Animals in Art: Kids Love Them

A canvas dog collage by Robin Cooper makes use of unique art materials.

A canvas dog collage by Robin Cooper makes use of unique art materials.

Kids love animals, and so it only stands to reason that they also appreciate viewing and creating their own animals in art. Throughout history, artists have always created drawings, paintings and sculptures of animals. Cave art reveals ancient paintings that date back tens of thousands of years in which animals are portrayed. Ancient Egyptian artists often depicted gods with the heads of animals. Tribal art generally features a combination of animal and human characteristics that seem to symbolize man’s bond with his natural environment. Mythical beasts of the Middle Ages decorated medieval manuscripts with creatures that sometimes took on secret symbolic associations. Art of the 17th Century featured hunting scenes with dramatic life and death struggles, while 18th Century artists celebrated the natural beauty and majesty of animals in their natural habitats. Victorian artists of the 19th Century painted sentimental pieces of their domestic pets and livestock, while artists in the 20th Century explored a wide range of animal genres and invented some, as well. As we get underway with the 21st Century, we see wonderfully diverse animal artisans.

Abrakadoodle features a number of talented contemporary and classic artists who inspire students with their animal creations. Mort Solberg is a wildlife painter and an Abrakadoodle Artist of Distinction. Children love to create art in his style that  incorporates the use of a large paint brush to create art that combines realism with abstract images. Mort brings his love of nature and the outdoors into his award-winning art, and he wants to foster that appreciation in children.

Contemporary artist Sophie Harding enchants kids everywhere with her adorable animal creations fashioned in a Naïve Art style that feature simple shapes and vivid colors. Born in England, Sophie received a diploma in General Art and Design, followed by a bachelor’s degree in Fashion and Textiles at Central St. Martins. Her training has motivated her to use many different types of artistic media in her work. In addition to Naïve Art and fine art prints, Sophie is a successful illustrator of children’s books and magazines, greeting cards, gift wrap, calendars, tableware and textile designs.

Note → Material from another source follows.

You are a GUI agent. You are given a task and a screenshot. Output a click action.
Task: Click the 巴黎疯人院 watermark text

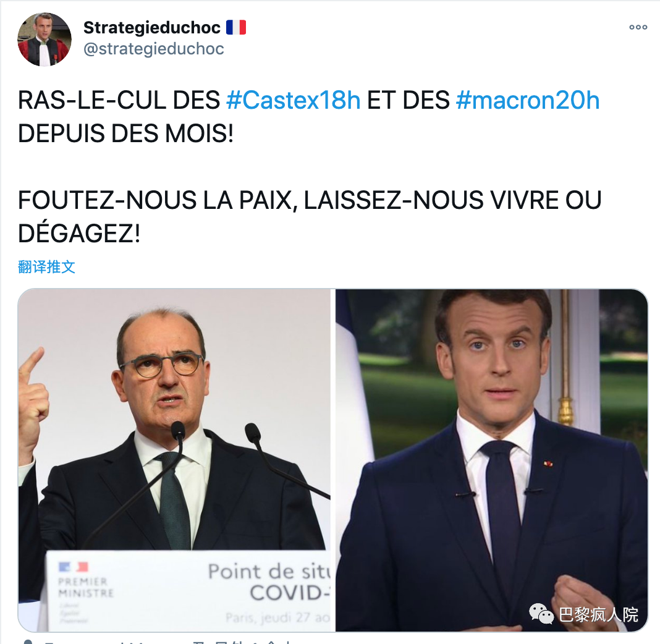pos(598,614)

Upon discovering the unique works of Robin Anne Cooper of South Carolina just a couple of years ago, Abrakadoodle commissioned her work for holiday gifts. Robin created 52 unique canvas collages featuring Abrakadoodle’s arty dog mascot Splat. Robin uses a unique style of canvas collage in which she paints, cuts up and then produces a new piece featuring such whimsical subjects as cats and dogs. Robin Anne Cooper believes in creating original, affordable art. “Kids so often associate art with well known artists of the past like Picasso and Rembrandt,” commented Abrakadoodle’s co-founder and CEO Mary Rogers, adding, “Abrakadoodle features these classic artists, as well as some of today’s working artists like Robin Anne Cooper, who create amazing artwork that inspires kids to be creative and to see how real people incorporate art into their lives and their work.”